[Your goal] Set every record down again, identical to the original.

[Saved entries]
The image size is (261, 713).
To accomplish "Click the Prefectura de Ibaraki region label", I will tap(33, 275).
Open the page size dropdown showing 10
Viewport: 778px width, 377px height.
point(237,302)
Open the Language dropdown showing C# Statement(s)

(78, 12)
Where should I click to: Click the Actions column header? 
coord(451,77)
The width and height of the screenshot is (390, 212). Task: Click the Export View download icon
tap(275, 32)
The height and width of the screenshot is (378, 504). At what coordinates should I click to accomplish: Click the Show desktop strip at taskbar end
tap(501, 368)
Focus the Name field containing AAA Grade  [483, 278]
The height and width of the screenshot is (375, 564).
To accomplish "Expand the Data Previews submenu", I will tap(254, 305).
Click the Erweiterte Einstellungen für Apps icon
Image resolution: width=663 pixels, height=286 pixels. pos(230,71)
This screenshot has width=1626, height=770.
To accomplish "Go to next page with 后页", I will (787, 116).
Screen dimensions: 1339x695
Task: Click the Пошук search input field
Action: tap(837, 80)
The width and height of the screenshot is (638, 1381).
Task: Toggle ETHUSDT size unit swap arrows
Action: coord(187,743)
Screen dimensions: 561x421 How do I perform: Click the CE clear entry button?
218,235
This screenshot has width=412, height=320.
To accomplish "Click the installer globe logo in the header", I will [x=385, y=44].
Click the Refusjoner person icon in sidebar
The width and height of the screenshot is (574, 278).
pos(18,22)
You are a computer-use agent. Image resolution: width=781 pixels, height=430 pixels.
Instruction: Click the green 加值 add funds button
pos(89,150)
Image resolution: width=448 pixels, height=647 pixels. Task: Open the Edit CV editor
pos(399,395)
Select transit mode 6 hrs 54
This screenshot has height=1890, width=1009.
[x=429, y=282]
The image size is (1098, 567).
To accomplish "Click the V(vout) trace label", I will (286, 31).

[Solution to this exercise]
The image size is (261, 713).
To accomplish "Click the Prefectura de Ibaraki region label", I will tap(33, 275).
Open the page size dropdown showing 10
Viewport: 778px width, 377px height.
point(237,302)
Open the Language dropdown showing C# Statement(s)

(78, 12)
Where should I click to: Click the Actions column header? 
coord(451,77)
The width and height of the screenshot is (390, 212). Task: Click the Export View download icon
tap(275, 32)
The height and width of the screenshot is (378, 504). At what coordinates should I click to accomplish: Click the Show desktop strip at taskbar end
tap(501, 368)
Focus the Name field containing AAA Grade  [483, 278]
The height and width of the screenshot is (375, 564).
To accomplish "Expand the Data Previews submenu", I will tap(254, 305).
Click the Erweiterte Einstellungen für Apps icon
Image resolution: width=663 pixels, height=286 pixels. pos(230,71)
This screenshot has width=1626, height=770.
To accomplish "Go to next page with 后页", I will (787, 116).
Screen dimensions: 1339x695
Task: Click the Пошук search input field
Action: tap(837, 80)
The width and height of the screenshot is (638, 1381).
Task: Toggle ETHUSDT size unit swap arrows
Action: coord(187,743)
Screen dimensions: 561x421 How do I perform: Click the CE clear entry button?
218,235
This screenshot has width=412, height=320.
To accomplish "Click the installer globe logo in the header", I will [x=385, y=44].
Click the Refusjoner person icon in sidebar
The width and height of the screenshot is (574, 278).
pos(18,22)
You are a computer-use agent. Image resolution: width=781 pixels, height=430 pixels.
Instruction: Click the green 加值 add funds button
pos(89,150)
Image resolution: width=448 pixels, height=647 pixels. Task: Open the Edit CV editor
pos(399,395)
Select transit mode 6 hrs 54
This screenshot has height=1890, width=1009.
[x=429, y=282]
The image size is (1098, 567).
To accomplish "Click the V(vout) trace label", I will (286, 31).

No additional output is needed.